Mimicking the emotional expressions of others : Are all expressive features made equal?

Dennis Küster, Stephan Verschoor, Tanja Schultz & Bernhard Hommel

What determines whether and how much we mimic others? The Theory of Event Coding (TEC) proposes that the amount of mimicry in dyadic interaction increases with the degree of perceptual-feature overlap: For TEC, all expressions are ultimately perceptual-features and equal, provided they receive equal attention. In contrast, the Emotional Mimicry in Context (EMC) view suggests that the social signal value of the to-be mimicked target behavior, can moderate mimicry. All else being equal, from an EMC view, the affiliative nature of expressions should thus elicit differential mimicry.
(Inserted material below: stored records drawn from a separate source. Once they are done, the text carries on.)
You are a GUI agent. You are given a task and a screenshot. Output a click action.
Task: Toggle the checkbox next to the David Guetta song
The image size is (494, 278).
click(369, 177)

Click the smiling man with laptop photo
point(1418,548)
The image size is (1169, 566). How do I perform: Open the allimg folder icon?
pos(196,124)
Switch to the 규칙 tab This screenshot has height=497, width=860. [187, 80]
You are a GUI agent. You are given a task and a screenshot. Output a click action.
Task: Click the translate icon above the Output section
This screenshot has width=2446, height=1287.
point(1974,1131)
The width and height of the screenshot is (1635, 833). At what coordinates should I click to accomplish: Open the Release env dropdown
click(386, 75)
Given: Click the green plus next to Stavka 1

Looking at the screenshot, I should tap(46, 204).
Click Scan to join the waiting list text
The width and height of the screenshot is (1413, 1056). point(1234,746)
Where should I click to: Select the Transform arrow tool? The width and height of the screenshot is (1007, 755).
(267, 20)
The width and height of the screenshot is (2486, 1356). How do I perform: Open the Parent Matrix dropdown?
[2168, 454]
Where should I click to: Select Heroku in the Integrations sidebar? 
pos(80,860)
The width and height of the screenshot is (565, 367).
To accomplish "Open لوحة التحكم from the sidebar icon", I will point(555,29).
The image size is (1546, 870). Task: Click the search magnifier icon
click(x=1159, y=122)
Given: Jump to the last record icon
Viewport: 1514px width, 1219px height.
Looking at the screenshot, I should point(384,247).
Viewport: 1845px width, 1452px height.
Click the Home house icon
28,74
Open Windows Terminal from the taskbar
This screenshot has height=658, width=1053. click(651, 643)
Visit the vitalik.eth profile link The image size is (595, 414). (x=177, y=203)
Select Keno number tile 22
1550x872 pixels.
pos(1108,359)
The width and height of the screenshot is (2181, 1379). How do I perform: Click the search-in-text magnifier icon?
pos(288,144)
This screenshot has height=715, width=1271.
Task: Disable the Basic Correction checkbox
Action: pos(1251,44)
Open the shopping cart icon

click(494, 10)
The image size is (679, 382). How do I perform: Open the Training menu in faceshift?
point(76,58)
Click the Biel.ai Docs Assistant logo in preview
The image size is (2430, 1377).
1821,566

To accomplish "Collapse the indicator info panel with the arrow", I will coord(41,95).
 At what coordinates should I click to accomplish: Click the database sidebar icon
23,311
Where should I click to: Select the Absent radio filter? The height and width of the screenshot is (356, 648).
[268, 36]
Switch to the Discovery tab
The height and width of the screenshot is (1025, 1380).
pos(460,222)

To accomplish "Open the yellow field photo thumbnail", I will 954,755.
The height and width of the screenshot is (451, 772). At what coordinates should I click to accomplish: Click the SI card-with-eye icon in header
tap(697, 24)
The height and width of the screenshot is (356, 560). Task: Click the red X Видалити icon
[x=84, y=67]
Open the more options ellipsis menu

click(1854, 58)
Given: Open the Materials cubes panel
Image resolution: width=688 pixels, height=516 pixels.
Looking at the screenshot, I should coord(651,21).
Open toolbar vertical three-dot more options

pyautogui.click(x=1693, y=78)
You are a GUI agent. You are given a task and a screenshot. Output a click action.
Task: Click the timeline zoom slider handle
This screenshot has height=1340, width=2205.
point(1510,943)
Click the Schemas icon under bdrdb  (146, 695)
We present four online Me-Other Overlap Tasks (MOOT, N = 256) featuring real-time interaction with avatars to manipulate behavioral similarity (synchronous, asynchronous) and additionally we manipulate the attention on the relation between avatar and participant. In the mimicry phase, the avatars produce three expressions (affiliative smile, counter-affiliative frown, neutral head-roll). In line with both TEC and EMC, we find overall mimicry of all three expressive features. However, and only supporting TEC, mimicry of all three expressions is driven by experimentally induced behavioral similarity. This means that our finding suggests that irrespective of affiliative nature of the to-be mimicked expression, more perceptual-feature overlap results in more mimicry

We discuss possible interpretations of these results and how to further leveraged the MOOT to create studies contrasting TEC and EMC accounts of mimicry in facial behavior.